Malam pun kian semakin larut, berulang kali Khanza mengecek notif pesan dan panggilan di ponselnya yang sudah tentu berharap datangnya dari pak Gibran. Akan tetapi, itu semua hanyalah sebuah harapan semu, kenyataanya tak ada satupun notif tersebut darinya.

Pagi pun tiba, suara kicauan burung begiut berisik pagi ini. Membangunkan Khanza secara paksa, dia berusaha meraba ponselnya yang entah dimana dia letakkan malam tadi setelah tertidur karena menunggu kabar pak Gibran. Setelah mendapatkannya, dia lihat notif itu masih sama. Nihil, tanpa abar dan ucapan selamat pagi yang mesra seperti biasanya.
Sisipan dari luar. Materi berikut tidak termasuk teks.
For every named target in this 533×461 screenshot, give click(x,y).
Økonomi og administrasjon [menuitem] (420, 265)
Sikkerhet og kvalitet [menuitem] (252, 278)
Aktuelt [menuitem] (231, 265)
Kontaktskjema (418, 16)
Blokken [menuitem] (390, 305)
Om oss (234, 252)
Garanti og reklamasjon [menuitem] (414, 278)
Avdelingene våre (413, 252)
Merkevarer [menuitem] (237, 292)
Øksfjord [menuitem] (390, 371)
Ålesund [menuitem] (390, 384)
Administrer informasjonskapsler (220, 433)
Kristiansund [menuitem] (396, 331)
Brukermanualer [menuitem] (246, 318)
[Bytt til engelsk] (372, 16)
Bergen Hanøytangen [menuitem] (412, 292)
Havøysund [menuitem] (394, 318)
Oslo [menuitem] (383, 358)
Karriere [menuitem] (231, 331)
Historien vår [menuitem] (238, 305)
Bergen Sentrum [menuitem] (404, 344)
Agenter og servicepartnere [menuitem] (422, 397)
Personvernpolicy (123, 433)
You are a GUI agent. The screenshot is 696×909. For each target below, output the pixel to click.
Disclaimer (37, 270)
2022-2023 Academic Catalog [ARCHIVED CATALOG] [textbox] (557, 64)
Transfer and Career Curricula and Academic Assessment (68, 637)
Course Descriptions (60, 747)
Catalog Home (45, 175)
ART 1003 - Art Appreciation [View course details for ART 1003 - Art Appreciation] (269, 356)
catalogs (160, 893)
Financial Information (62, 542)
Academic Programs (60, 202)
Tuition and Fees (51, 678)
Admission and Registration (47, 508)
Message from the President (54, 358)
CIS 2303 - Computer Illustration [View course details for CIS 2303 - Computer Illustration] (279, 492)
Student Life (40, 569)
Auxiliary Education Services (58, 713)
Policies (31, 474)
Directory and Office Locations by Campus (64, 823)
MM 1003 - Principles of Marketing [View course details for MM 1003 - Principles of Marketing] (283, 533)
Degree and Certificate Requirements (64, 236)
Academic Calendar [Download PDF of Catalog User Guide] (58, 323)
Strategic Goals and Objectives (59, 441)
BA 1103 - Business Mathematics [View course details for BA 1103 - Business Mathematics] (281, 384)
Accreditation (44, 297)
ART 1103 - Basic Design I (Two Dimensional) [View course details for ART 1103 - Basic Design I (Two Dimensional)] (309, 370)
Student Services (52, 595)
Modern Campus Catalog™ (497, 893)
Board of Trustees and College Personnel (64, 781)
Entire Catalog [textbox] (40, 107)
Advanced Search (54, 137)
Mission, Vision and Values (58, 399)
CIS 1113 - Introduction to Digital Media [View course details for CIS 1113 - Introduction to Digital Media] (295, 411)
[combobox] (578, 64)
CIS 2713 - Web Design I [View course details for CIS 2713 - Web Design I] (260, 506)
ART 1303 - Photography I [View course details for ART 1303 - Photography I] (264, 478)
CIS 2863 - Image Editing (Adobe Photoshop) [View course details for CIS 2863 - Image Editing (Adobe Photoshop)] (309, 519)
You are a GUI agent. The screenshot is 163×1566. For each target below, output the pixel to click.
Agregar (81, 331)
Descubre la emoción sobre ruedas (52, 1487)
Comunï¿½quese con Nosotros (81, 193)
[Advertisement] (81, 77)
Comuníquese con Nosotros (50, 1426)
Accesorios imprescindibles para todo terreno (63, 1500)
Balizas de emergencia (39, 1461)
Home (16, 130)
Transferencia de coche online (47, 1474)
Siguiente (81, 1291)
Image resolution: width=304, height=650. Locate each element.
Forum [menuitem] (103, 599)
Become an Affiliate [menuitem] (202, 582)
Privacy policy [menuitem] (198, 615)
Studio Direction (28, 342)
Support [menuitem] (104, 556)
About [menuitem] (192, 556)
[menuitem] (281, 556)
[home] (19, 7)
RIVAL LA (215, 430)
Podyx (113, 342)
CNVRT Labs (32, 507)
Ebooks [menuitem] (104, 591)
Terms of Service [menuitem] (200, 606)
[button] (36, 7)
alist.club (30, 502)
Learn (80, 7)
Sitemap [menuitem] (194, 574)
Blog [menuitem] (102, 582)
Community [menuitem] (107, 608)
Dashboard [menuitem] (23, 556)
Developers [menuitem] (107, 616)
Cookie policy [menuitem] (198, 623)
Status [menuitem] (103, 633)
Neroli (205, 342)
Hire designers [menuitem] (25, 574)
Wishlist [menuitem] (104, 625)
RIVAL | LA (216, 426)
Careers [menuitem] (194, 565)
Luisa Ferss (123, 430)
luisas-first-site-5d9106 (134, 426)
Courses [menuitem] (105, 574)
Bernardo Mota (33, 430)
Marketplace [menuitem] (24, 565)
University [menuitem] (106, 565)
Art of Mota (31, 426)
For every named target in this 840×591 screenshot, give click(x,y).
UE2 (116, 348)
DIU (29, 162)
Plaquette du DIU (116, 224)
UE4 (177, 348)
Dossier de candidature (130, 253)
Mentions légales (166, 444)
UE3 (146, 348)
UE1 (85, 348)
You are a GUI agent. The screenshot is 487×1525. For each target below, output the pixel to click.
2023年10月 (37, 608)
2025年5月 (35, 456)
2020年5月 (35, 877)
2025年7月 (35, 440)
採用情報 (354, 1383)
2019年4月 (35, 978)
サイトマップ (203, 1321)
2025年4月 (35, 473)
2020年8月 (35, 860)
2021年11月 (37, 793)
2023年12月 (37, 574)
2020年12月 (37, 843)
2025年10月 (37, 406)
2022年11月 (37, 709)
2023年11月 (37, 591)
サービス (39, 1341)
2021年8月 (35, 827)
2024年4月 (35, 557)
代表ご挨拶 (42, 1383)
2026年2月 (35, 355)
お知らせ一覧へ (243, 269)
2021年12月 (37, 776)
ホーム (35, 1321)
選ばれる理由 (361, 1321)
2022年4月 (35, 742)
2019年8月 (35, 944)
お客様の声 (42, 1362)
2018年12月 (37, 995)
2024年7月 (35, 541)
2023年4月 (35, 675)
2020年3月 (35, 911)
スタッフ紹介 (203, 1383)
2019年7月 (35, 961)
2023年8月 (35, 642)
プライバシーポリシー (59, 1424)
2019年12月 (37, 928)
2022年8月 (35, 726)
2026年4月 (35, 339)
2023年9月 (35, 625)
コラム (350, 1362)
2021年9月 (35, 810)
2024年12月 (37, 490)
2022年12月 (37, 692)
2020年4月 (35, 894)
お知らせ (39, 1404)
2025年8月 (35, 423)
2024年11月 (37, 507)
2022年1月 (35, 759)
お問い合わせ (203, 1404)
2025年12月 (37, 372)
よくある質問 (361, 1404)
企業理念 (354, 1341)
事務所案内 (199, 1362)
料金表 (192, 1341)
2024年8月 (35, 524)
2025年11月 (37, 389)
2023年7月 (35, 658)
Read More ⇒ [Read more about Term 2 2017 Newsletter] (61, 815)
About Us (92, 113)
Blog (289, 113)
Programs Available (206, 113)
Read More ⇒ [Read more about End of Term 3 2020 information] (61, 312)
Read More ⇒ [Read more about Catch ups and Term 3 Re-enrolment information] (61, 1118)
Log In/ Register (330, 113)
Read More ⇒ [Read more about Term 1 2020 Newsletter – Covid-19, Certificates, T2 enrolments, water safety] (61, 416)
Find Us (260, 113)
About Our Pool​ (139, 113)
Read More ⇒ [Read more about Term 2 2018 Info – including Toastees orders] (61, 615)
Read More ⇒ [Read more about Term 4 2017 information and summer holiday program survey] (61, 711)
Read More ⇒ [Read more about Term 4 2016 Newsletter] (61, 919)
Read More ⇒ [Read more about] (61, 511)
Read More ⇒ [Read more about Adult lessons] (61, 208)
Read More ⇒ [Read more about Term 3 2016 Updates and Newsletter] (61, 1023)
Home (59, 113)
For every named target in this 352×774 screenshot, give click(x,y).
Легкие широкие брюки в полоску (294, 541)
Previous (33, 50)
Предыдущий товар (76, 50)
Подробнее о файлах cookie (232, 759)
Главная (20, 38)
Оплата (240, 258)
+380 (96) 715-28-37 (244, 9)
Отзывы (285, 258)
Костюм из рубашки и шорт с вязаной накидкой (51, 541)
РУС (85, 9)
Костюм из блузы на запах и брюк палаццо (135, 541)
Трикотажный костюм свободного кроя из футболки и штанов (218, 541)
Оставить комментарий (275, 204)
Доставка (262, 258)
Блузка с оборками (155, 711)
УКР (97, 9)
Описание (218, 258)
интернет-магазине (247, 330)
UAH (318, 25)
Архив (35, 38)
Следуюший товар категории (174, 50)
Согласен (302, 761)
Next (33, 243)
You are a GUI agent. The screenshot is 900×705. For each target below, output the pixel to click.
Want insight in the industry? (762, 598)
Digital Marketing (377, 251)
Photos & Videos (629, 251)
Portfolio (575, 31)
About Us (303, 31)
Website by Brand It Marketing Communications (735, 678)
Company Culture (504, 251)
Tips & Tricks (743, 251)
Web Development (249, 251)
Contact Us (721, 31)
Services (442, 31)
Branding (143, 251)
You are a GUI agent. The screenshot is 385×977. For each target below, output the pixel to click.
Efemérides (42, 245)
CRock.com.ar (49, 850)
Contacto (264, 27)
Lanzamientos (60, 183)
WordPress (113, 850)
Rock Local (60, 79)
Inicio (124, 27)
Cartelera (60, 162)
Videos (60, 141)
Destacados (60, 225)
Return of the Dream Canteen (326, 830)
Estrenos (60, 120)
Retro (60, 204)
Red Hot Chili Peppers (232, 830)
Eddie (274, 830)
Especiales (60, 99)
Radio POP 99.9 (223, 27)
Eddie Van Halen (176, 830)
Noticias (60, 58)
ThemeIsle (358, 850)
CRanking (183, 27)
Dengan wajah manyun dia mengucek kembali kedua matanya, dia hnedak pergi ke kamar mandi lalu bersiap-siap segera menuju sekolah, lalu setelah itu dia akan memberikan satu hukuman pada pak Gibran karena telah membuatnya menunggu kabarnya hingga pagi ini.

Drrrtttt…

Khanza langsung saja berbalik ban dengan cepat ketika terdengar ponselnya bergetar, dai masih berharap jika itu adalah sebuah pesan dari seseorang yang baru sja dipikirkannya. Namun seketika dia mengerutkan kedua alisnya saat menatap layar ponsel di genggamannya.

(Hai, Za. Selamat pagi,)

Isi pesan singkat dari seorang yang sudah tentu akan membuat Khanza kebakaran jenggot pagi ini. dan benar saja, dia menarik rambutnya sendiri seraya memekik geram.

"Aaaaargt… lama-lama aku bisa gila di hantui terus seperti ini, Tuhan!!!"